Just want to know if having blogroll links in relevant and indirectly related blogs worth increasing SERPs?
Yeah, If someone clicks on your blog it will definitely increases the traffic thereby increasing the SERP.
Every link is helpful in some way, some are more and some less helpful. But a link is a link and it is valuable.
try to have the link from homepage rather than from all the pages of the site. It is of same worth but if you get that from all the pages then it looks spammy and depending on your domain age it might flag an alert in google as well.
Yes, especially if the blog increases in PR over time. I would highly recommend that you get some, but do not directly exchange blogroll links because this is frown upon by Google. Instead have more than 1 site and do threeway link exchange.
Not really. Most of the blog rolls use the rel="" attribute with the nofollow value, and the ones that don't typically just use the blog name instead of keywords. So, the value will be minimal at best (as I like to say, if you can't pull rank for your site's name, your site has far bigger problems to worry about). Click through rates and traffic have NOTHING to do with rankings. See above.

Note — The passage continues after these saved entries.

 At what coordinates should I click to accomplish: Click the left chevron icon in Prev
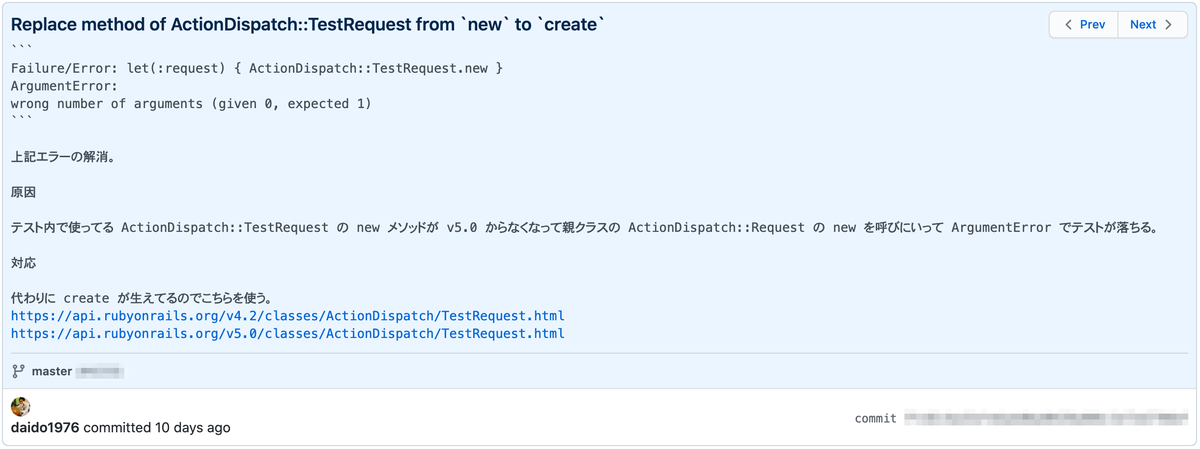[1069, 25]
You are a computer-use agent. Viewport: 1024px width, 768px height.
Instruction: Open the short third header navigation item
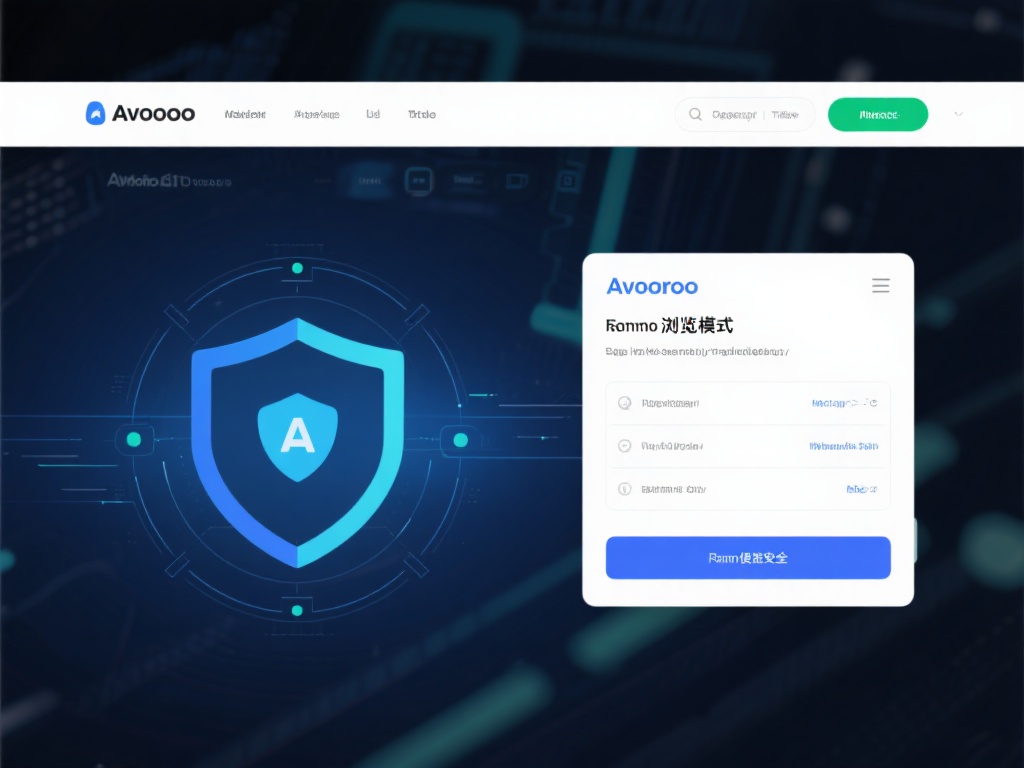click(373, 114)
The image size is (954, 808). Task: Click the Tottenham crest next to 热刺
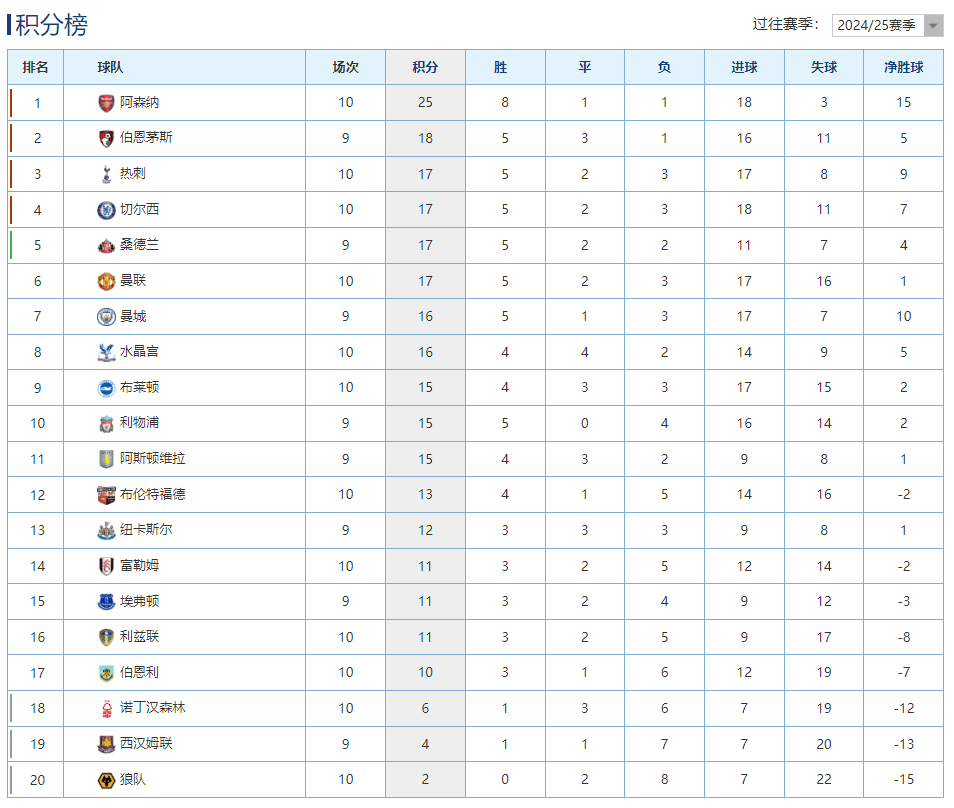(x=106, y=174)
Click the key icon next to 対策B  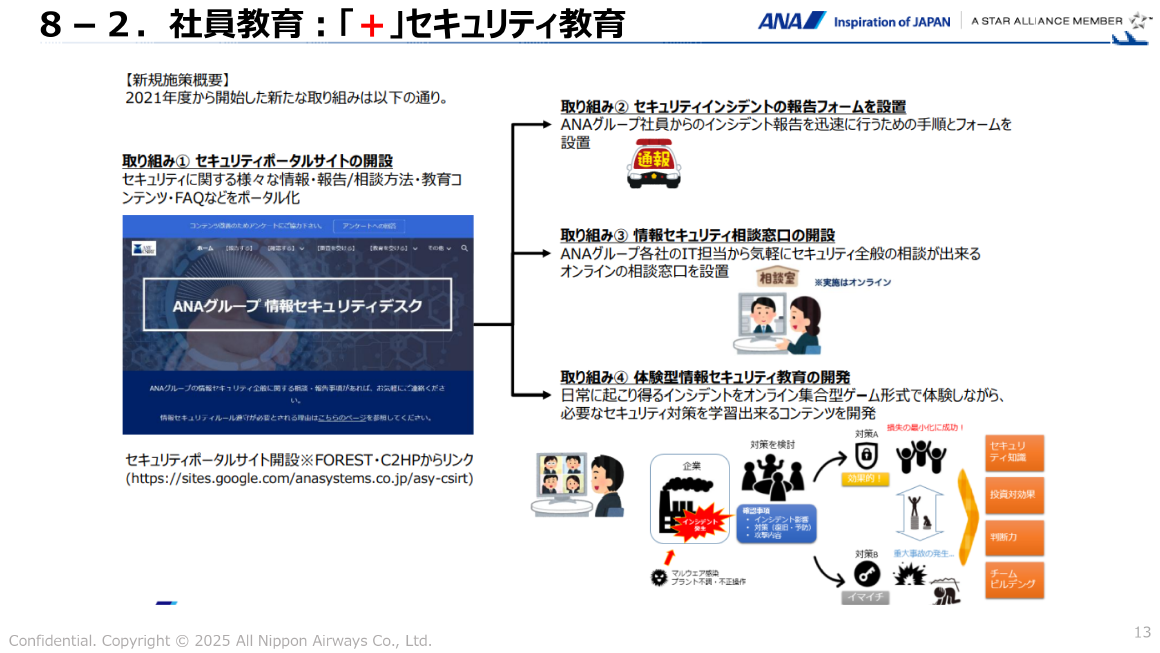(866, 575)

You'll do well by reading my second reply in this post. (Or you can save yourself the trouble because CTR and traffic do NOT affect the rankings.) Still not worth it though. So you're now advocating laundering links the way organized crime launders money? What makes you think the search engines are okay with this sleazeball tactic? Agreed with the traffic, but must respectfully disagree with the SERPS for the reasons I already cited.
This is a great and mysterious question. Basically, google would like to only count organic citations by legitimate third parties who link to a site because they think people should go there. For the most part, this is what blogrolls are, a statement by someone that they think your blog is worth reading. It's a good think for serp. But, Google traditionally has frowned upon run of site links since they look like purchased advertisements, not like legitimate citations. is google treating blogs differently than other websites? Traditionally they have but as more blogs are used as CMS for regular websites, it's unclear that this is the future.
Since when have the search engines treated blogs any differently from other Web sites? They can't tell the difference, nor have they given blogs any special boost. What they have seen is the activity that's on the blogs (bloggers posting new content on their blogs frequently, having other bloggers comment on that new content, and then in turn commenting on other blogs). Which is something a typical Web site can do just as easily if it chose to.
I think the search engines have always treated blogs differently. Doesn't BLOG stand for a: Better Listing On Google? I've never really understood by what mechanism the blogs are treated differently. I think it has to do with Google tracking the pings that come out of blogs when they release new posts. I thought the pings were tracked by google and they treated them more as news sites (the faster they can be spidered and indexed the better) rather than regular sites (where google considers them primarily as sitting in a sandbox until they proves themselves to have some authority)
When i said this thinking in mind that - it will be a followed link - it will be rich with keywords - i have test results in getting a site to first page by putting the links with keywords on non-related sites. The effort was more but it paid off.
If m i correct, i think SERP depends on backlinks .And most bog roll links are usually no follow. Hence they do not contribute to SERP. Hence,There is no direct relation between traffic and SERP in this case. However if we talk about in general,traffic depends on SERP. More SERP in Search engine More traffic.